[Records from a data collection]

[Start of Attachment]

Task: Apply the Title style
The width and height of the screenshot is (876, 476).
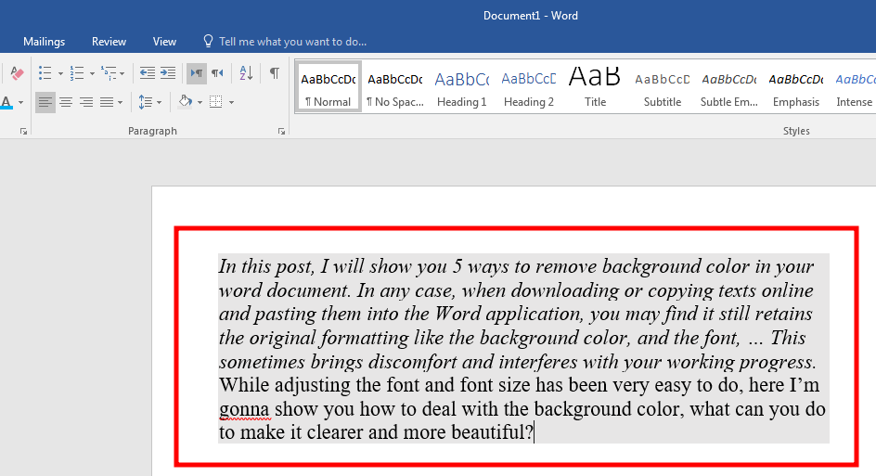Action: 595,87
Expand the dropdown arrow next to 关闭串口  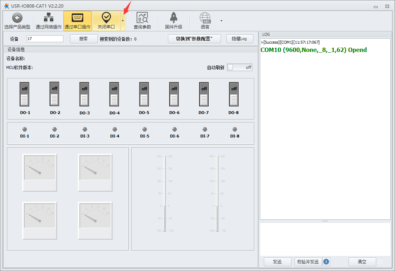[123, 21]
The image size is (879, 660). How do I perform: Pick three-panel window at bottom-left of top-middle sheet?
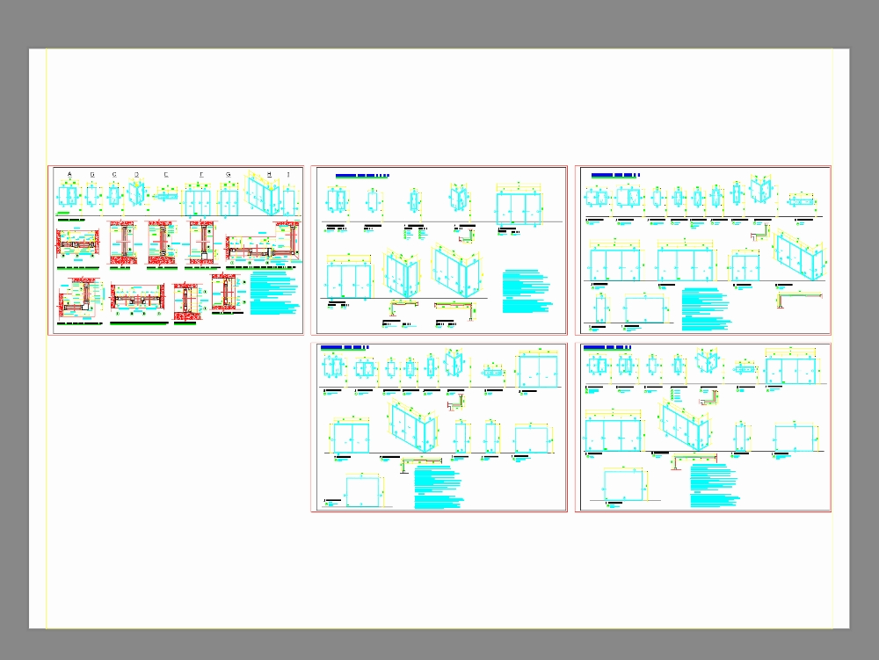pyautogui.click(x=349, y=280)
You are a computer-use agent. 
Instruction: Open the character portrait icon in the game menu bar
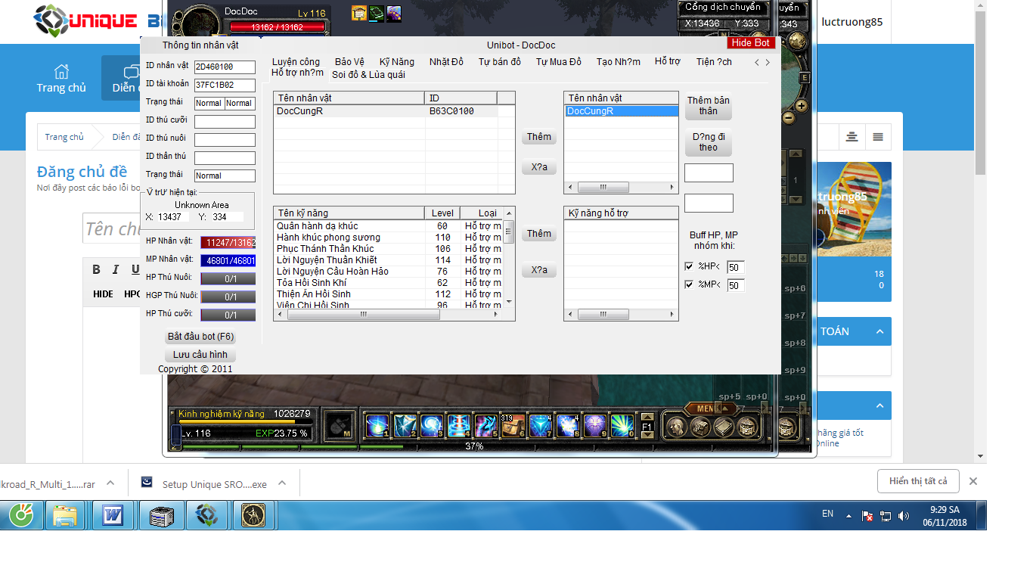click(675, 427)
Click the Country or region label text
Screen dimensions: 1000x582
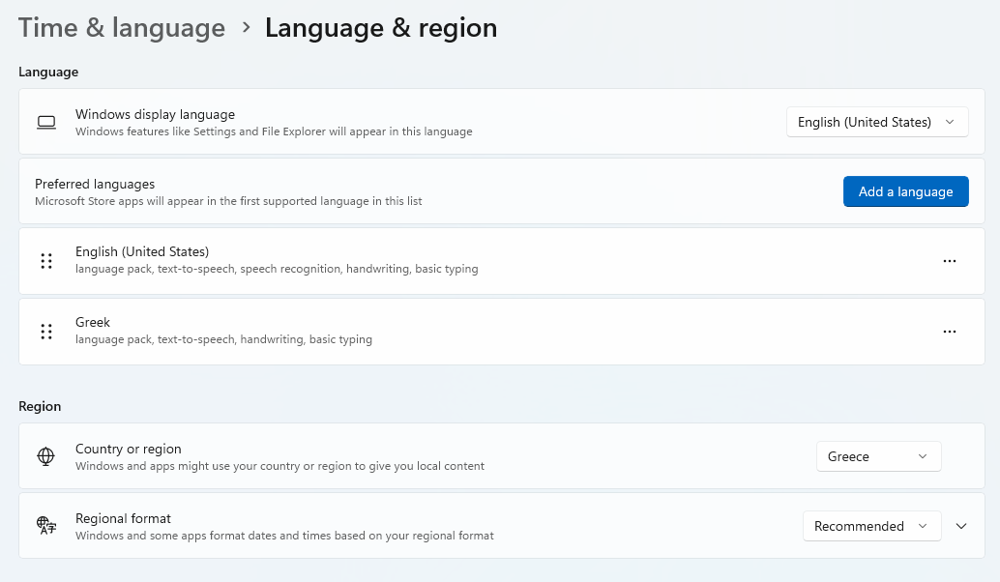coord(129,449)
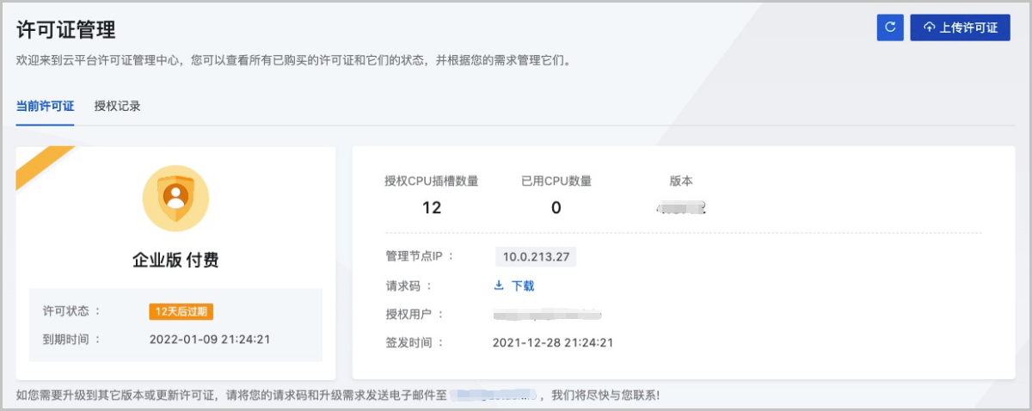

[End of Attachment]

## Work required
From the line containing "Click the Country or region label text" to the end of the data above, give those lines again verbatim, with both endpoints included and no images.

## Answer to this task
Click the Country or region label text
Screen dimensions: 1000x582
coord(129,449)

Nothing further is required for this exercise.